=== What this task involves ===
Since the pictures are not wanted, copy only the text of every record exactly.

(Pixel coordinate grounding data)
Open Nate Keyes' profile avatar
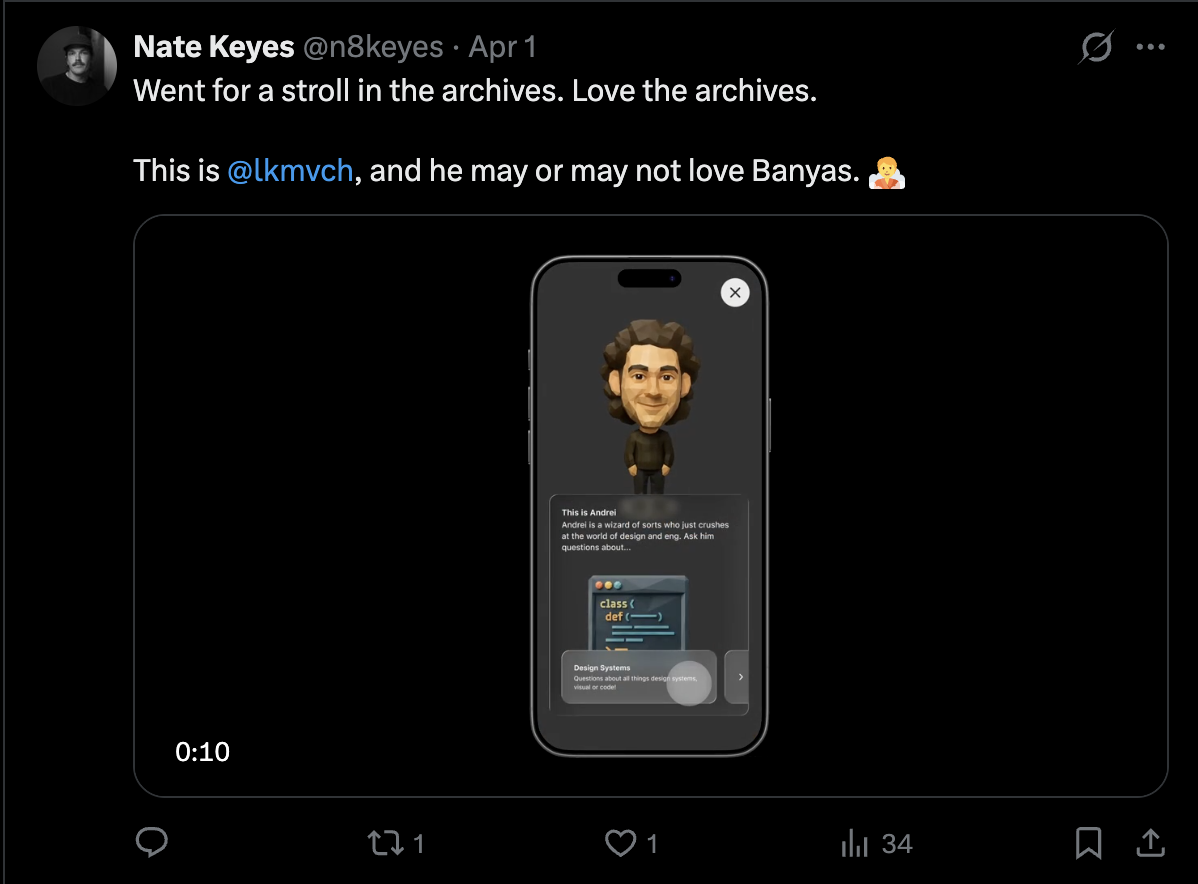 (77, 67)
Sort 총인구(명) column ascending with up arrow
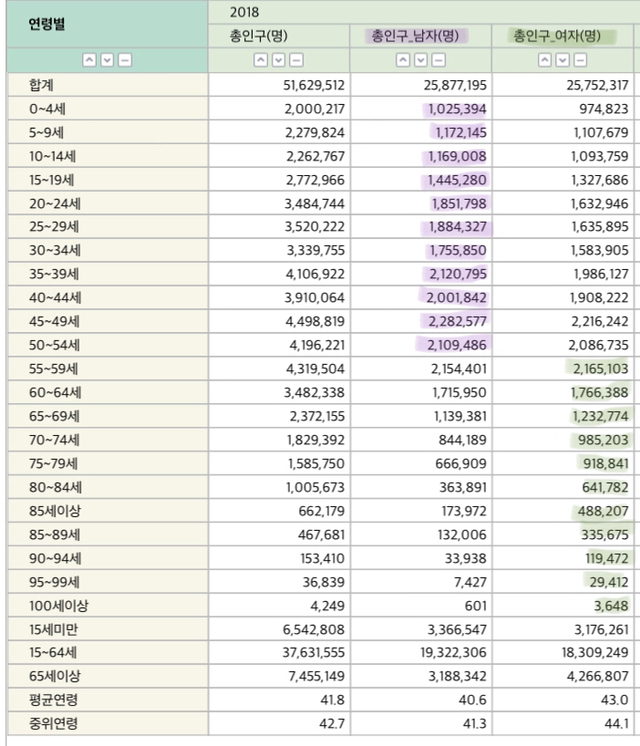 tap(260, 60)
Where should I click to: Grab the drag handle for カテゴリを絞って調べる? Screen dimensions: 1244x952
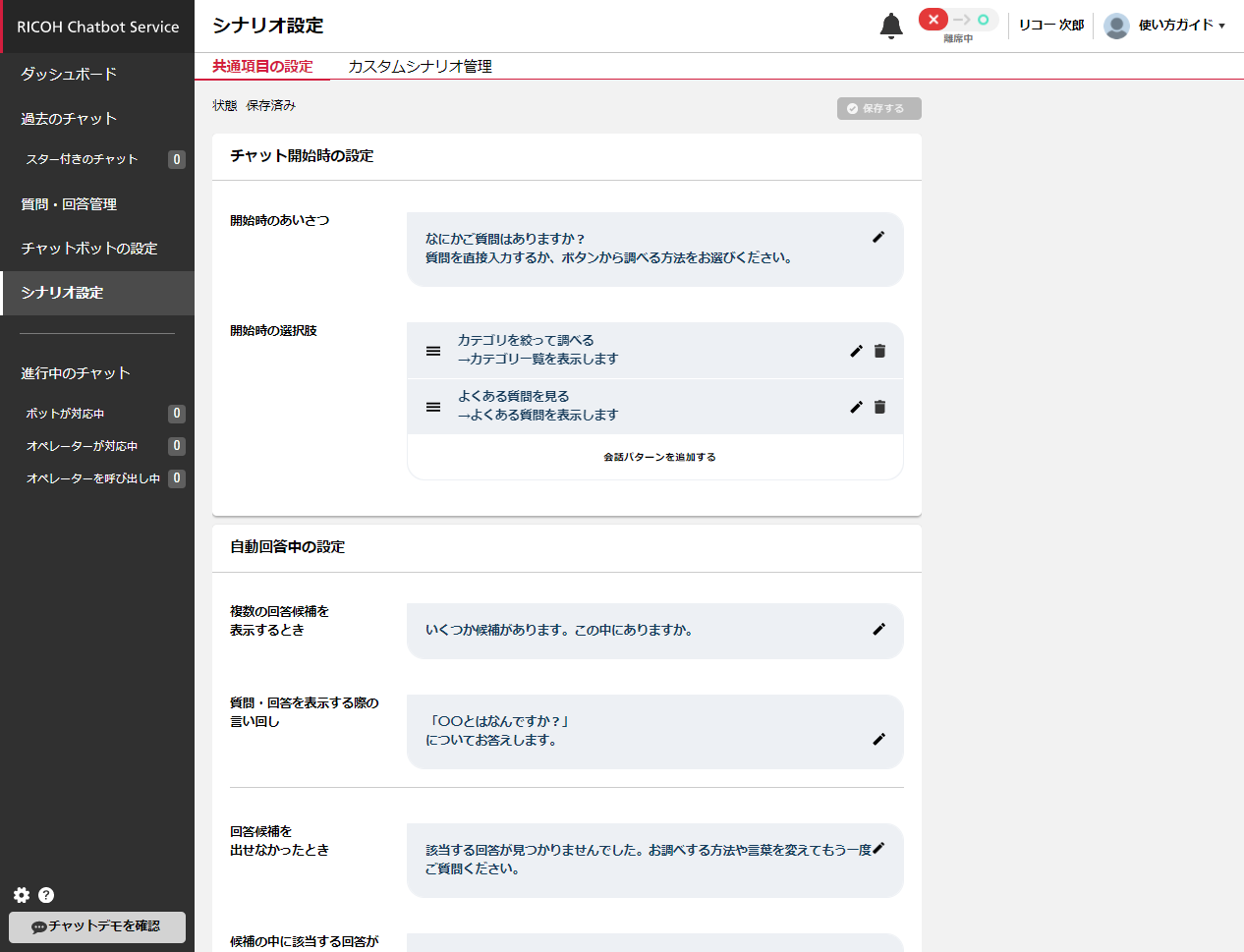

=== Answer space ===
Open Nate Keyes' profile avatar
 (77, 67)
Sort 총인구(명) column ascending with up arrow
 tap(260, 60)
Where should I click to: Grab the drag handle for カテゴリを絞って調べる? Screen dimensions: 1244x952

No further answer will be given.